Sunday, November 15, 2009

Snowy Sunday Morning

These are my favorite types of mornings. Snow is gently falling, covering the faded green grass with the lightness of soft white silk. And from my kitchen, the smells of fresh gluten free bread and homemade chai. On these days, I think I can be in my home forever, without discontent. Happily creating love in the air by way of my birthright as an Italian American...food.
Food is memory for me. If you ask me which is more crisp in my memory: my first kiss or my first experience being in the kitchen with my Poppop, I answer the latter. My first kiss was outside of my high school with a boy two years older than me but definitely not two years wiser. It was average. I was in eighth grade and behind in the kissing department. I just wanted a first kiss. I was impatient and uninspired about the whole thing. And what resulted was uninspired. But my first experience in the kitchen with my Poppop, I was inspired. Inspired by his love of food. I think he transferred his love of food to me that morning.
First he made me scrambled eggs, with enough butter that you could taste it in every bite. Yellow from the yoke and enhanced by the most exemplary fat created. And after the last bite of egg hit my mouth, he quickly removed my plate and said
" Alright Petunia, lets make some meatballs."

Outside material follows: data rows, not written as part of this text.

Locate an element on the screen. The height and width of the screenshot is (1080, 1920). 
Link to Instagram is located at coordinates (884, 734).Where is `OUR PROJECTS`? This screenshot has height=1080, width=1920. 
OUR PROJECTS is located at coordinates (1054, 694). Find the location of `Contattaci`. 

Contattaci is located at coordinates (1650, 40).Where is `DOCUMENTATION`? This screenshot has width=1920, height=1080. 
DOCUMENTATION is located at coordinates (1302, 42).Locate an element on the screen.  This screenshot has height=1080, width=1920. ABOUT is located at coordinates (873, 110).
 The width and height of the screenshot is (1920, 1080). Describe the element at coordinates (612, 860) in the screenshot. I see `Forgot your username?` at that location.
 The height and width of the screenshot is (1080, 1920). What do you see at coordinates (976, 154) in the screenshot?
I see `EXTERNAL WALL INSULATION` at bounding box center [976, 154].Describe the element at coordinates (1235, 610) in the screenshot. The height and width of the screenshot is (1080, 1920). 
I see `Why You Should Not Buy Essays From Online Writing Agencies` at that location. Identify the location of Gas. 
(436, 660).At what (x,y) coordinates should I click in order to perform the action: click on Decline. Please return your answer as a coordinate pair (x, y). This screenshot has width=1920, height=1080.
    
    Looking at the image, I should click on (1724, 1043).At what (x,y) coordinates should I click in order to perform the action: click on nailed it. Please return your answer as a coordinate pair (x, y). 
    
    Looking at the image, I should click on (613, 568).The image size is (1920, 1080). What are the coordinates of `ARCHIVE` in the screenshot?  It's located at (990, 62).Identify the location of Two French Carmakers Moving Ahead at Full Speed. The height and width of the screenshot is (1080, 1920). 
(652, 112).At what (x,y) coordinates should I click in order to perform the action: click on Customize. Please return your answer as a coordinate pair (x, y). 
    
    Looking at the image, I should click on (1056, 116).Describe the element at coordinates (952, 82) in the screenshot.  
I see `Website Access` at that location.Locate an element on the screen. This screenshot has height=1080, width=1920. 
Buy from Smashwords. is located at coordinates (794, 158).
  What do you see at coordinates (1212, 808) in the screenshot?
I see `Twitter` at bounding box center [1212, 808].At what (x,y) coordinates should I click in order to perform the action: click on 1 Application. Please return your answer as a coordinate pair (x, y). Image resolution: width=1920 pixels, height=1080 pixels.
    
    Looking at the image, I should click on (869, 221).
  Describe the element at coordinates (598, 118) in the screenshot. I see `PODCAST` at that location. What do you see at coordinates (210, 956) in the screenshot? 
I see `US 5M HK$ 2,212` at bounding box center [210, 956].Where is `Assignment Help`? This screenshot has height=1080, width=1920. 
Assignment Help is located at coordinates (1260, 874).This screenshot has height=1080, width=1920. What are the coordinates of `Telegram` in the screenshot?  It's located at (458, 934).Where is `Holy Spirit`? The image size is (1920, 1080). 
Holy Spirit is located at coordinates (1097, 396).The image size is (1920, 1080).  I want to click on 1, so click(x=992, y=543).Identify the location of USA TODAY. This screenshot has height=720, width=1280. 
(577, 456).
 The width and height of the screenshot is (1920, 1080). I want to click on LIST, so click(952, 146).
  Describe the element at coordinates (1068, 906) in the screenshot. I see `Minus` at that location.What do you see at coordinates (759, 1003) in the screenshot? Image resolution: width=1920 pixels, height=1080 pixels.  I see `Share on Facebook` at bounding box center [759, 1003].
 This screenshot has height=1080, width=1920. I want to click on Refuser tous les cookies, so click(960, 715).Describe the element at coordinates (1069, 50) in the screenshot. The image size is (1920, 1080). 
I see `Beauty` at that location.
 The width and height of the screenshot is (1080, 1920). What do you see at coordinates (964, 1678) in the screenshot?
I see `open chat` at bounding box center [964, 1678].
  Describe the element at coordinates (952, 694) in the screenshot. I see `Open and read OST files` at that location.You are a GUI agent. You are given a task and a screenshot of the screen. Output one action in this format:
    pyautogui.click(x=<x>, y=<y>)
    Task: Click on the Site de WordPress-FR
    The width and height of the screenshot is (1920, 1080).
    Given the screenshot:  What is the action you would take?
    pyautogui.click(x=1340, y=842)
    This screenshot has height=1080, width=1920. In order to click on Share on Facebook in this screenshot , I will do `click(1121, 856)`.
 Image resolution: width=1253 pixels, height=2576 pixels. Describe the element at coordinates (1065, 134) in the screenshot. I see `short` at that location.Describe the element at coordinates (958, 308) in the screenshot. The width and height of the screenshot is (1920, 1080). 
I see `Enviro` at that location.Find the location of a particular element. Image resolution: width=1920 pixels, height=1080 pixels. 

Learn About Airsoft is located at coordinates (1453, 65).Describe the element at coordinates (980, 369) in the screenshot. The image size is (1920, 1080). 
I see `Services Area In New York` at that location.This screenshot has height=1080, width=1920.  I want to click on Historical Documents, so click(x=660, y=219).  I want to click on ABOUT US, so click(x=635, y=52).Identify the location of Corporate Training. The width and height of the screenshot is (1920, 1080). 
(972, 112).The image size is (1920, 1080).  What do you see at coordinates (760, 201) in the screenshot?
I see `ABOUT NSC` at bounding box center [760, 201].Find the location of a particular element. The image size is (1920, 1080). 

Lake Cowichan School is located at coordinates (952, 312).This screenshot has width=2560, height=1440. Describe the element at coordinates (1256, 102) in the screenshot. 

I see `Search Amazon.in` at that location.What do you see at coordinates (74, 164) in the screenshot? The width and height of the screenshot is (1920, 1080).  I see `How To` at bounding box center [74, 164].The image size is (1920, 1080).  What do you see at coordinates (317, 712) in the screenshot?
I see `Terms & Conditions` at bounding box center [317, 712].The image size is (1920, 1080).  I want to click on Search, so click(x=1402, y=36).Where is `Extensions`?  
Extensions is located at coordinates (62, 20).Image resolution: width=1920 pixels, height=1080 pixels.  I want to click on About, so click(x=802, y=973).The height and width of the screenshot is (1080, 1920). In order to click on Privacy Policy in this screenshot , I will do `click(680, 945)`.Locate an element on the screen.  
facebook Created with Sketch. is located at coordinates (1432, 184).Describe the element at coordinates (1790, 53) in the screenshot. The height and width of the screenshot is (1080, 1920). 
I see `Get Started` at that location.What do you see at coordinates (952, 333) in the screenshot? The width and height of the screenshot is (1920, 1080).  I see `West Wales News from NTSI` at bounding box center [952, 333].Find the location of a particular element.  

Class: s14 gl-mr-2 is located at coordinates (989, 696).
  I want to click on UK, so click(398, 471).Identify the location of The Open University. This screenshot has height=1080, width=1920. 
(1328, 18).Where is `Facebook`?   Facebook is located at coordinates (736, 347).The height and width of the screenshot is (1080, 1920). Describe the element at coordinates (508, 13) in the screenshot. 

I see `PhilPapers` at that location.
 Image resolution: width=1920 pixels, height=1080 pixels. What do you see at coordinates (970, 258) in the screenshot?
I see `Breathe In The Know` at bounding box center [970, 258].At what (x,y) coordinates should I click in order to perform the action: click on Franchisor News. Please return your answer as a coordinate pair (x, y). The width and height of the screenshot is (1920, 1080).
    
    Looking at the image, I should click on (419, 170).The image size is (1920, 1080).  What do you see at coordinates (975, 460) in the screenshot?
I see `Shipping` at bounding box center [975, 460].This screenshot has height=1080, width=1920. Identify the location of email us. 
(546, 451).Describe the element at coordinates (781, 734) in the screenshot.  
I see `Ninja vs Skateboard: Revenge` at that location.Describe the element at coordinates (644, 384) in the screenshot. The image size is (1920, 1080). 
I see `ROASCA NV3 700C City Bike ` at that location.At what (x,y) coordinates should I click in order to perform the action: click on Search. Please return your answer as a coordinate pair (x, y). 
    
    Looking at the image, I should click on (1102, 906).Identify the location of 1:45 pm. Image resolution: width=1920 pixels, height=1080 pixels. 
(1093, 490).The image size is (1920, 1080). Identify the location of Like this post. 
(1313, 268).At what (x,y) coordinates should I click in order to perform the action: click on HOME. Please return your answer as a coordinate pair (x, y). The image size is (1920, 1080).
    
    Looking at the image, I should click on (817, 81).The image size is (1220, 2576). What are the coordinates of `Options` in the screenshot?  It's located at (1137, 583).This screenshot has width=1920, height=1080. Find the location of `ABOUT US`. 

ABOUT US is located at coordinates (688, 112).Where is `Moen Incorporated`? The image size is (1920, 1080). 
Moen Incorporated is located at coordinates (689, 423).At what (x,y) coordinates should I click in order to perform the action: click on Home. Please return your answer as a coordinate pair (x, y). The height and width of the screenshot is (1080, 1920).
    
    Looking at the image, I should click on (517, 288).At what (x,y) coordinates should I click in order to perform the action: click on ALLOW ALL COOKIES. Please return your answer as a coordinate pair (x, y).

It felt like my right of passage or my initiation into the kitchen. I thought maybe we would have a handshake or a button or something to make it official. But what made it official was the experience I was about to have. He picked me up and propped me on the pale green linoleum countertop that still exists in my grandparent's kitchen today. A flurry of ingredients made their way from the fridge. Ground pork, beef and veal. Eggs, breadcrumbs, milk, salt and pepper. It was all there. Everything we needed to make the perfect batch of homemade meatballs. I had eaten them before and sometimes I even replaced my morning eggs with morning meatballs. But helping to make these was like receiving a new toy under the Christmas tree. A toy that looked so interesting but you were not quite sure what to do with it. But you loved it because it was new and curious. With my eyes opened wide, anxious to create, we started to put all of the ingredients into a bowl. There was not much science to the whole process. My grandfather cooked by instinct, measurements were second to his distinct intuitive nature. It was so natural to be in the kitchen with him; I was elated to be part of the process.
This is where my love of food began and it still continues to this day. And our relationship only grew deeper from that moment. He was my special somebody that I thought no man would ever live up to. I would say to him "I will only end up with a man who is just like you, Poppop." You can imagine this proved difficult over the years of my life. But I did find someone who resembles him as much as  I could ever hope for. And throughout my life, my grandfather and I continue to connect through food. Food is how he shows me love and how I show the people in my life that I love them.
But my process to make meatballs these days is a bit different from that morning with my grandfather. A little over a year ago I found out I no longer could have gluten; that is the protein in wheat, barley and rye. Also by way of cross contamination it can effect oats as well. Imagine my surprise and utter denial to realize what was making my body sick most of my life was a staple in my Italian American diet. I was completely dumbfounded. How could an Italian girl not have pasta? Pizza? Canolis? But at the same time how could I continue to feel so terrible, lethargic and dull? I had to make a choice; the food I loved or my health. And I chose my health.
I completely cleaned out my body and eliminated gluten from my diet entirely. I had to reinvent myself in many ways, and most significantly in the food I created and ate. And the only choice I really had to make was to not eat gluten. I still eat meatballs, pasta and pizza. Almost everything I remember eating from my childhood I eat today but with one subtle difference, no gluten.
This process has been a blessing not a curse. Like the feeling I had when I made my first meatball, I looked at this opportunity as a gift. A brand new shiny toy that awed me, scared me but ultimately filled me up with a child-like curiosity to explore and grow.

So welcome to my space to be curious, create, explore and grow.